* Start PROVIDED INFORMATION *
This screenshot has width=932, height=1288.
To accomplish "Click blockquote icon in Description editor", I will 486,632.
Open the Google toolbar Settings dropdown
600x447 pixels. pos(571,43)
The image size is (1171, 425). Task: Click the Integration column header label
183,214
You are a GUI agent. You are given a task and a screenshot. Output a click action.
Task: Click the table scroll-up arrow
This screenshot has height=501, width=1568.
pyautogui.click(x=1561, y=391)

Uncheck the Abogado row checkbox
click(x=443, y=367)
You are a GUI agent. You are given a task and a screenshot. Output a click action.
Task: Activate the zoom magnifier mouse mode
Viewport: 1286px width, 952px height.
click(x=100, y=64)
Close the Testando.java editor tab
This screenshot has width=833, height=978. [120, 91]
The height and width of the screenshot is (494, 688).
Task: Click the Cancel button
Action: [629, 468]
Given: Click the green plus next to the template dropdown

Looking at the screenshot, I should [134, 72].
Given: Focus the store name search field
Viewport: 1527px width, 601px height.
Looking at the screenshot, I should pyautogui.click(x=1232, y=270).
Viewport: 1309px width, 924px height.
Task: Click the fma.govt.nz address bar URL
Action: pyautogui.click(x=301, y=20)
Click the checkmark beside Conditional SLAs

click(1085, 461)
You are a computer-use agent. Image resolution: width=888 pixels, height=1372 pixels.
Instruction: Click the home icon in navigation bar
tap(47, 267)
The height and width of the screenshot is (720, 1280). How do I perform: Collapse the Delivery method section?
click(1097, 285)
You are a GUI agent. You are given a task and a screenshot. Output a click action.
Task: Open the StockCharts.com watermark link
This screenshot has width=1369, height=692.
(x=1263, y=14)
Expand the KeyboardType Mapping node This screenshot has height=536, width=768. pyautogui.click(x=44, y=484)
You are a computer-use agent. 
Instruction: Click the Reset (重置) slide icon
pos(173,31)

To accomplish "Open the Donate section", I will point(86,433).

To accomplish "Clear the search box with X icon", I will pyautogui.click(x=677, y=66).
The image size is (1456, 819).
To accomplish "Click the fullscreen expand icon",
* End PROVIDED INFORMATION *
* WORK TO DO: Print the lines above exactly as they appear, from first to last.

* OUTPUT:
This screenshot has width=932, height=1288.
To accomplish "Click blockquote icon in Description editor", I will 486,632.
Open the Google toolbar Settings dropdown
600x447 pixels. pos(571,43)
The image size is (1171, 425). Task: Click the Integration column header label
183,214
You are a GUI agent. You are given a task and a screenshot. Output a click action.
Task: Click the table scroll-up arrow
This screenshot has height=501, width=1568.
pyautogui.click(x=1561, y=391)

Uncheck the Abogado row checkbox
click(x=443, y=367)
You are a GUI agent. You are given a task and a screenshot. Output a click action.
Task: Activate the zoom magnifier mouse mode
Viewport: 1286px width, 952px height.
click(x=100, y=64)
Close the Testando.java editor tab
This screenshot has width=833, height=978. [120, 91]
The height and width of the screenshot is (494, 688).
Task: Click the Cancel button
Action: [629, 468]
Given: Click the green plus next to the template dropdown

Looking at the screenshot, I should [134, 72].
Given: Focus the store name search field
Viewport: 1527px width, 601px height.
Looking at the screenshot, I should pyautogui.click(x=1232, y=270).
Viewport: 1309px width, 924px height.
Task: Click the fma.govt.nz address bar URL
Action: pyautogui.click(x=301, y=20)
Click the checkmark beside Conditional SLAs

click(1085, 461)
You are a computer-use agent. Image resolution: width=888 pixels, height=1372 pixels.
Instruction: Click the home icon in navigation bar
tap(47, 267)
The height and width of the screenshot is (720, 1280). How do I perform: Collapse the Delivery method section?
click(1097, 285)
You are a GUI agent. You are given a task and a screenshot. Output a click action.
Task: Open the StockCharts.com watermark link
This screenshot has width=1369, height=692.
(x=1263, y=14)
Expand the KeyboardType Mapping node This screenshot has height=536, width=768. pyautogui.click(x=44, y=484)
You are a computer-use agent. 
Instruction: Click the Reset (重置) slide icon
pos(173,31)

To accomplish "Open the Donate section", I will point(86,433).

To accomplish "Clear the search box with X icon", I will pyautogui.click(x=677, y=66).
The image size is (1456, 819).
To accomplish "Click the fullscreen expand icon",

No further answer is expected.